Perché da bambina odiavo tanto gli adulti

Perché da bambina odiavo tanto il mondo degli adulti?

Perché erano cattivi! Brutti, sporchi e cattivi!

Gli adulti che mi circondavano, bestemmiavano, sputavano e maltrattavano chiunque fosse un gradino al di sotto di loro, fosse anche un animale o un altro essere umano.

Dicono che l’uomo sia una tabula rasa, io non ci credo, perché ero piccolissima e già sapevo distinguere il Bene dal Male, e nessuno me lo aveva insegnato. Io lo sapevo che maltrattare un animale, seviziare un gatto, o inforcare un cane, o imprigionarli e lasciarli morire di fame era un male … io lo sapevo e nessuno me lo aveva spiegato.

Capisco che uccidere talvolta era necessario per nutrirsi, ma io coglievo un non so che di sadico nel rituale scannamento degli animali da cortile, nelle parole cattive, negli insulti gratuiti indirizzati verso un povero animale immobilizzato.
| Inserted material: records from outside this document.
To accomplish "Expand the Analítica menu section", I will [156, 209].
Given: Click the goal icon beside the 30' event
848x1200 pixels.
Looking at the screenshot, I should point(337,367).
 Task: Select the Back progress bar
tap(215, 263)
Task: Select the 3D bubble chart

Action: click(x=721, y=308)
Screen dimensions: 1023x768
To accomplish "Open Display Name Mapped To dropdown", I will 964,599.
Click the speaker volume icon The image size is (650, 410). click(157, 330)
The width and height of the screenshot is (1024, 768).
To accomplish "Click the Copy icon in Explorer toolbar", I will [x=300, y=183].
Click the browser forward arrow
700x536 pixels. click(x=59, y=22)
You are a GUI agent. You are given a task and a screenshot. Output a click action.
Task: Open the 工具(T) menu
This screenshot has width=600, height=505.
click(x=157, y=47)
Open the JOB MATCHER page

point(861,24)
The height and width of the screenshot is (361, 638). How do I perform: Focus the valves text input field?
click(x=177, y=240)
No, io non ci ho mai intravisto niente di buono negli esseri umani adulti. E per questo scappavo! Fuggivo a gambe levate dal loro malvagio mondo fatto di soprusi e di ingiustizie, e andavo altrove, perché persino la Natura era migliore dell’umanità. E’ proprio nell’abbraccio con la Natura che ho imparato a riconoscere la bellezza e l’armonia, è da lei che ho intravisto un barlume di Giustizia. Per questo oggi, dopo tanto naufragare … ritorno a lei, perché il mondo degli uomini rimane profondamente ingiusto e cattivo.

4 commenti su “Perché da bambina odiavo tanto gli adulti

  1. Michela

    Ciao Tisbe, ti scrivo perchè mi sono riconosciuta un pò in te..tu dovesti essere una persona speciale, forse incompresa da tanti, ma amata veramente dai pochi che ti capiscono. ti ringrazio di avermi ricordato che la natura è la nostra prima vera fonte di amore e di giustizia, dopo tanto naufragare l'avevo quasi dimenticato….un caro saluto, mi auguro di risentirti.